The RS/6000 family is IBM's second generation of computers, based on the limited instruction set architecture (RISC) developed by the corporation in the late 1970s. With this concept, a very simple set of commands is used to do all the work in a computer system. Because the commands are simple, they can be executed at very high speeds and also provide a more efficient implementation of the executable program. The RS/6000 family is based on the POWER architecture (Performance Optimized by Advanced RISC architecture) and its derivatives - PowerPC, P2SC, POWER3, etc.

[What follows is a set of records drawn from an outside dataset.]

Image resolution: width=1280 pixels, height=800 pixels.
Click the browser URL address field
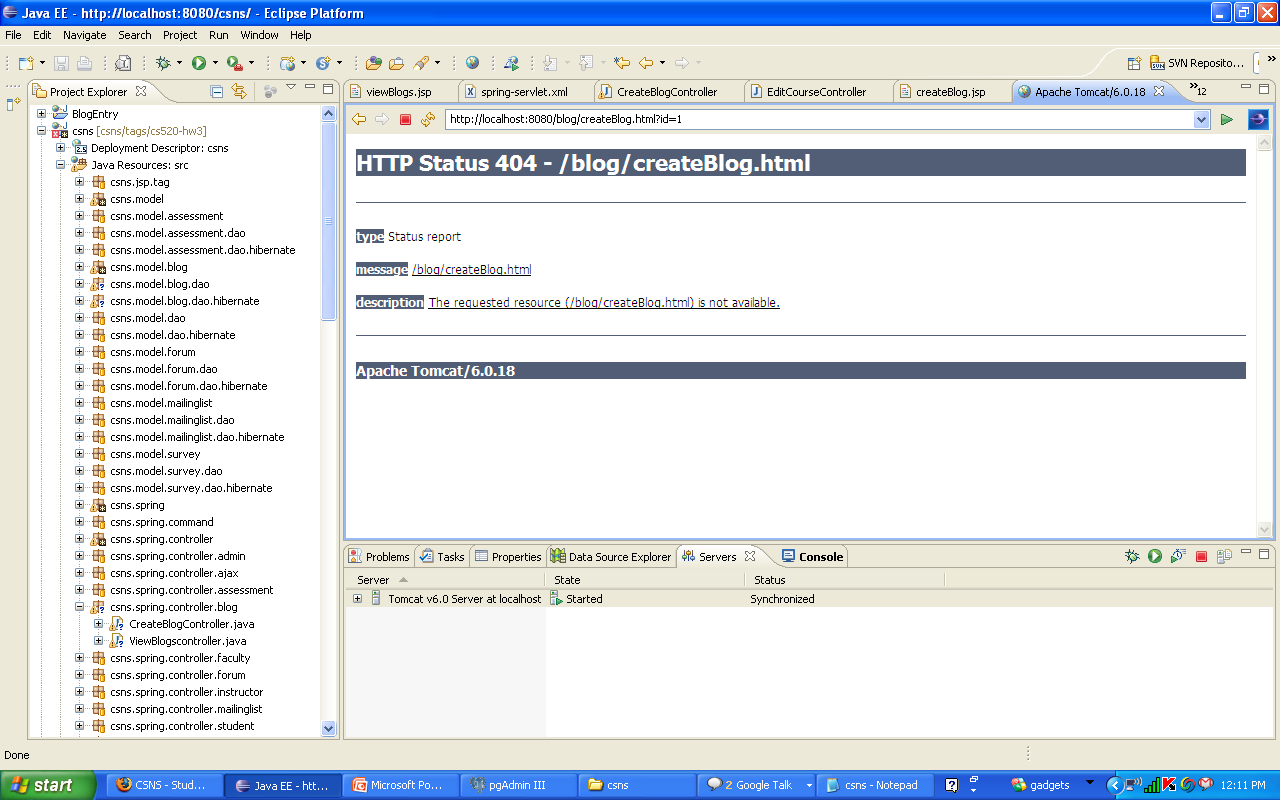(x=818, y=120)
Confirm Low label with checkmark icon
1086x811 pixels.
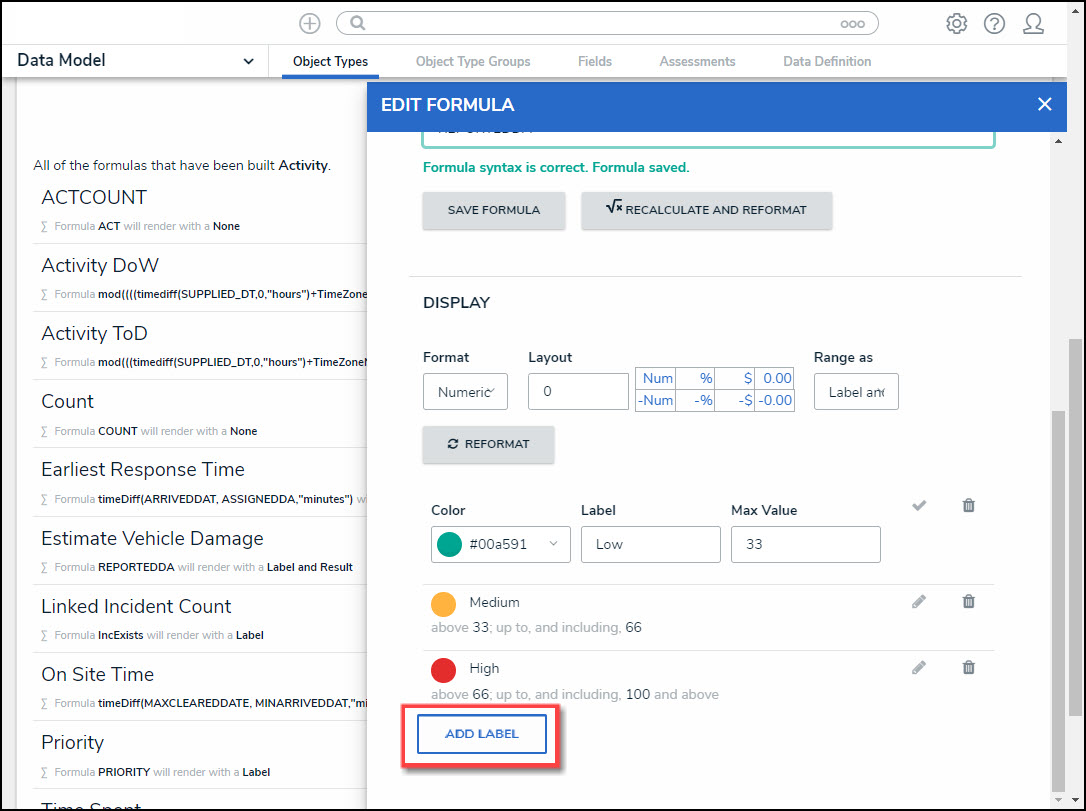919,506
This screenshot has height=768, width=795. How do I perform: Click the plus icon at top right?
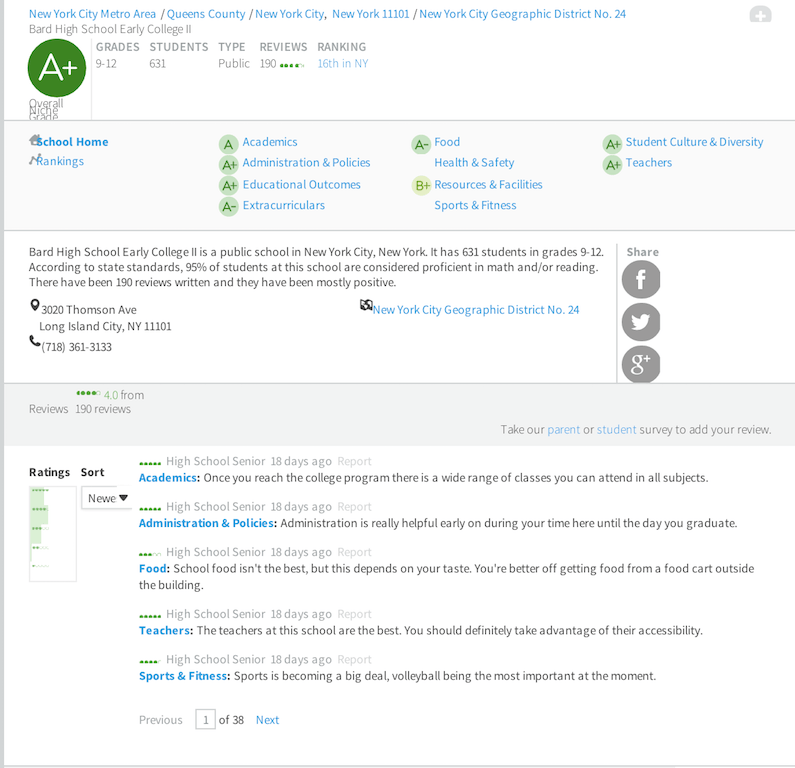pyautogui.click(x=760, y=15)
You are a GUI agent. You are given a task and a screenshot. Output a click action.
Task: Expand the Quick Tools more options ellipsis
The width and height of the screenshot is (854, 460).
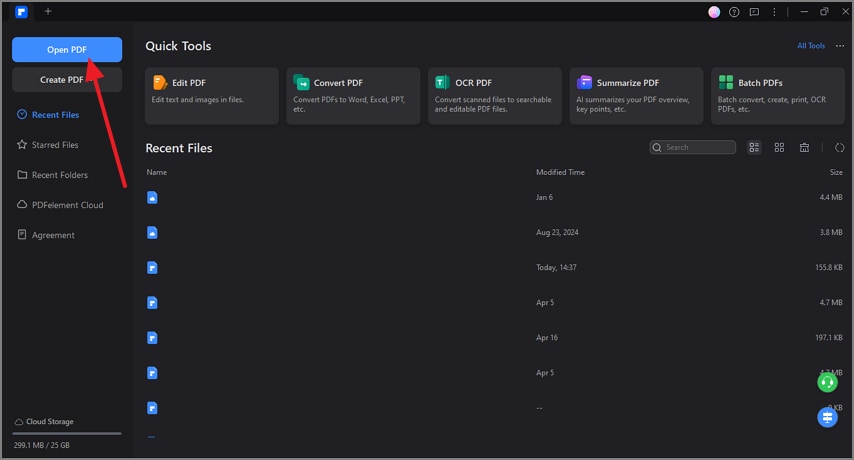[840, 46]
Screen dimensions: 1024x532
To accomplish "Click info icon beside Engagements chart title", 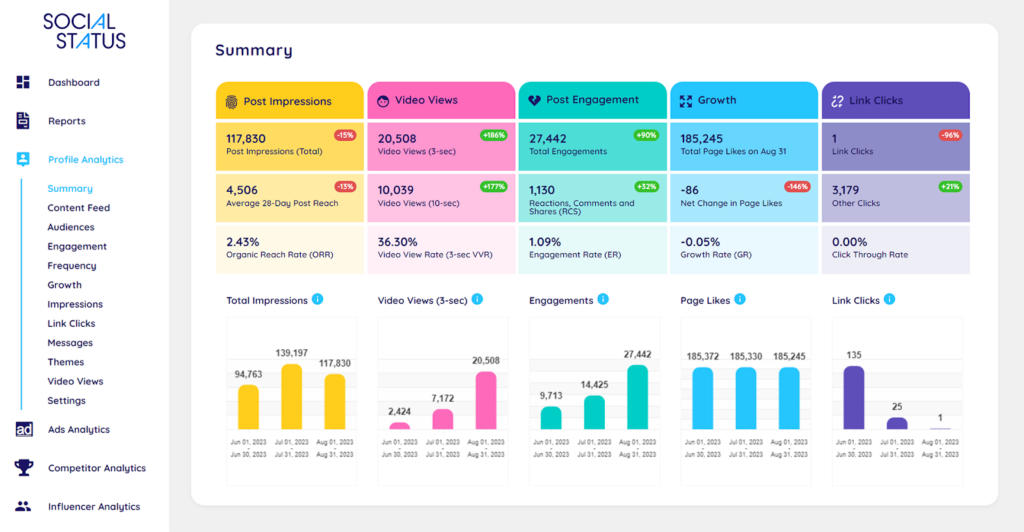I will (603, 299).
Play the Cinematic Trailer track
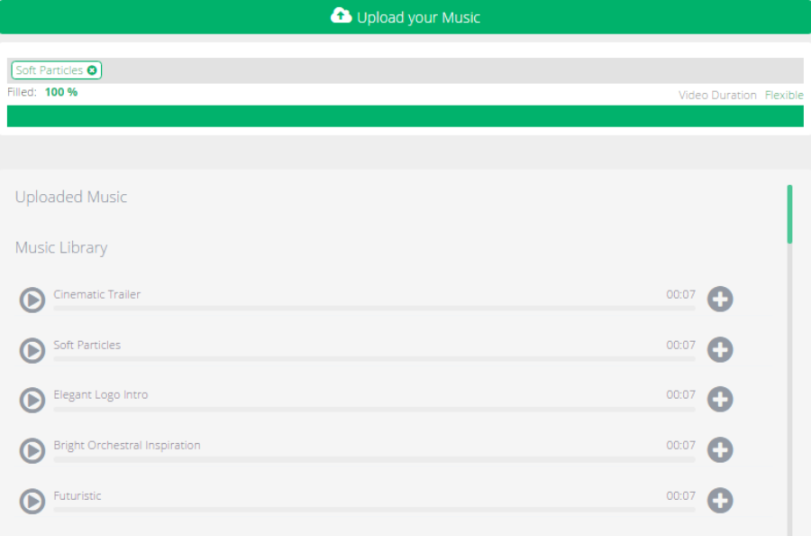The height and width of the screenshot is (536, 811). click(x=32, y=299)
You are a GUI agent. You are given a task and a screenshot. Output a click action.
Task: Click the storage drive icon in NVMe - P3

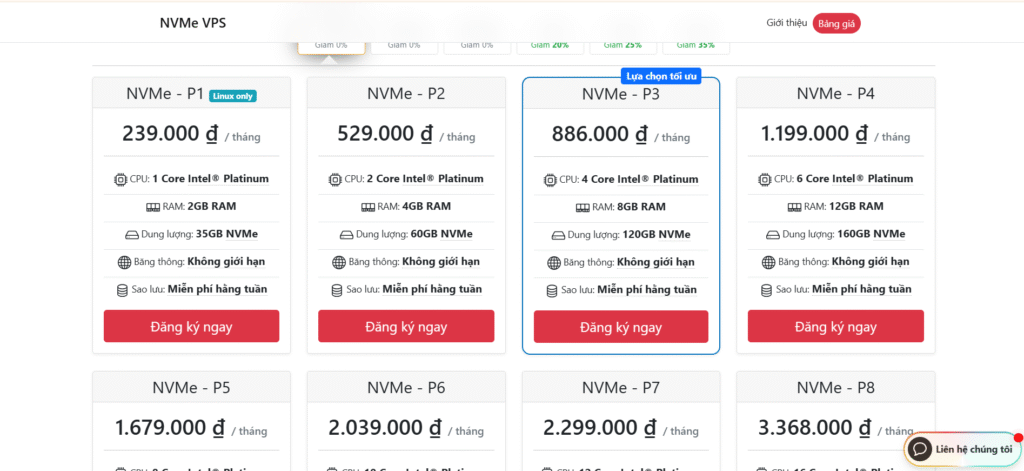tap(558, 235)
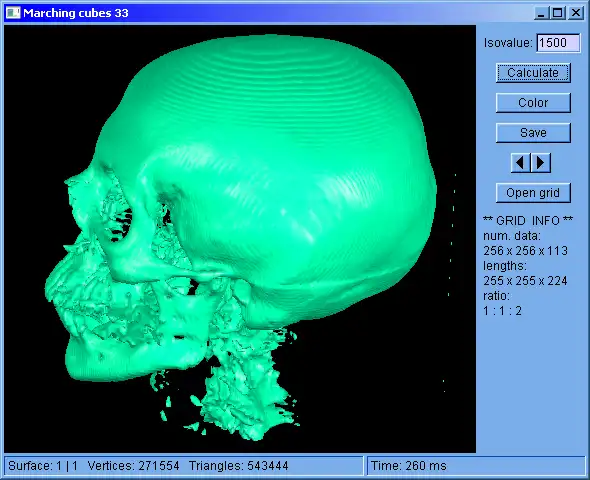
Task: Click the Isovalue label
Action: click(508, 43)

Because the POWER architecture combines RISC architecture concepts with some more traditional concepts, the result is system with optimal overall performance.

The RS/6000 SP system provides the power of multiple processors to solve the most complex computing problems. The SP switching system is IBM's latest innovation in high-bandwidth, latency-free interprocessor communication for efficient parallel computing. Several types of processor nodes, variable frame (rack) sizes and a variety of additional I/O capabilities ensure the selection of the most suitable system configuration. SP is supported by leading software vendors in areas such as parallel databases and real-time transaction processing, as well as major technical software vendors in areas such as seismic processing and engineering design.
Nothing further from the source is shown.